Concluse le indagini preliminari, indagato G.C. 37 anni di Ferentino. Deve rispondere dell'accusa di appropriazione indebita. Stando alle accuse, l'uomo da maggio a ottobre dello scorso anno ha noleggiato un'auto ma non ha pagato l'importo pattuito. Anzi, sempre stando alle accuse, ha fornito anche un assegno rimasto insoluto. Dopo la denuncia della società proprietaria del veicolo, il ferentinate è finito nei guai. Nei giorni scorsi ha ricevuto l'avviso della conclusione delle indagini preliminari. Il trentasettenne si è affidato per la difesa all'avvocato Antonio Ceccani.

La ricostruzione
A maggio 2020 ha noleggiato un'Audi.

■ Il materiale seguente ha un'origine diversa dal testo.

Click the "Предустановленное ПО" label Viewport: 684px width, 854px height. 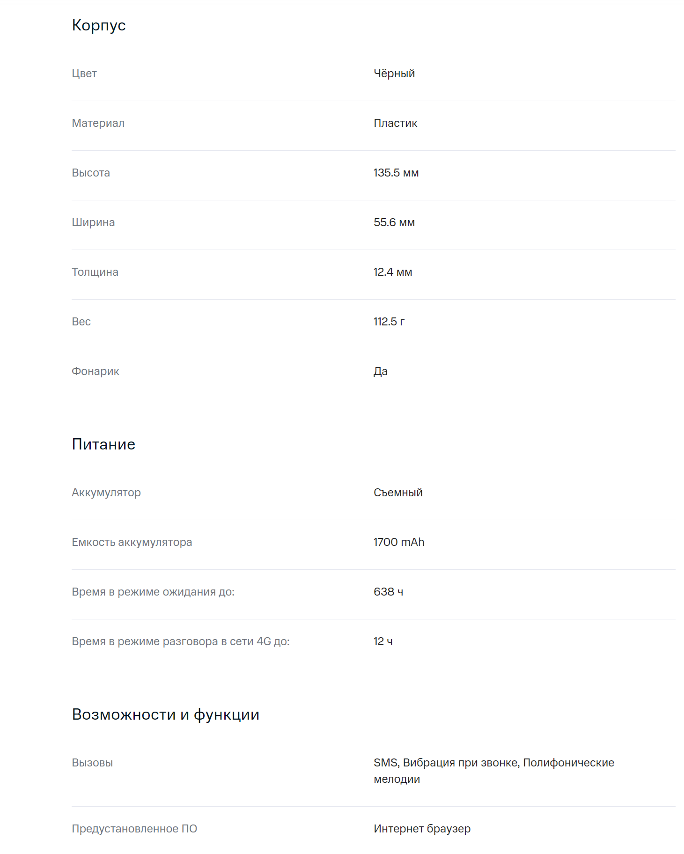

Ha firmato un contratto, più volte reiterato e con scadenza a settembre dello stesso anno.
Ma l'uomo, un trentasettenne di Ferentino, stando alle accuse, non ha pagato l'importo pattuito, anzi, avrebbe fornito un assegno di 4.600 euro rimasto insoluto. A seguito della notifica della diffida di restituzione del mezzo ha omesso di provvedere al saldo.
Il ferentinate è stato pertanto denunciato dalla società proprietaria del veicolo affittato per appropriazione indebita, con le aggravanti di aver commesso il fatto con abuso di relazioni di prestazione d'opera e di aver cagionato un danno patrimoniale di rilevante entità (valore dei veicolo e canoni non saldati).

All'indagato, dunque, è arrivato l'avviso della conclusione delle indagini preliminari. Il trentasettenne avrà ora, entro il termine di venti giorni, la facoltà di presentare memorie, produrre documenti, depositare documentazione relativa ad investigazioni del difensore, chiedere al pm il compimento di atti di indagini, nonché presentarsi per rilasciare dichiarazioni ovvero chiedere di essere sottoposto a interrogatorio.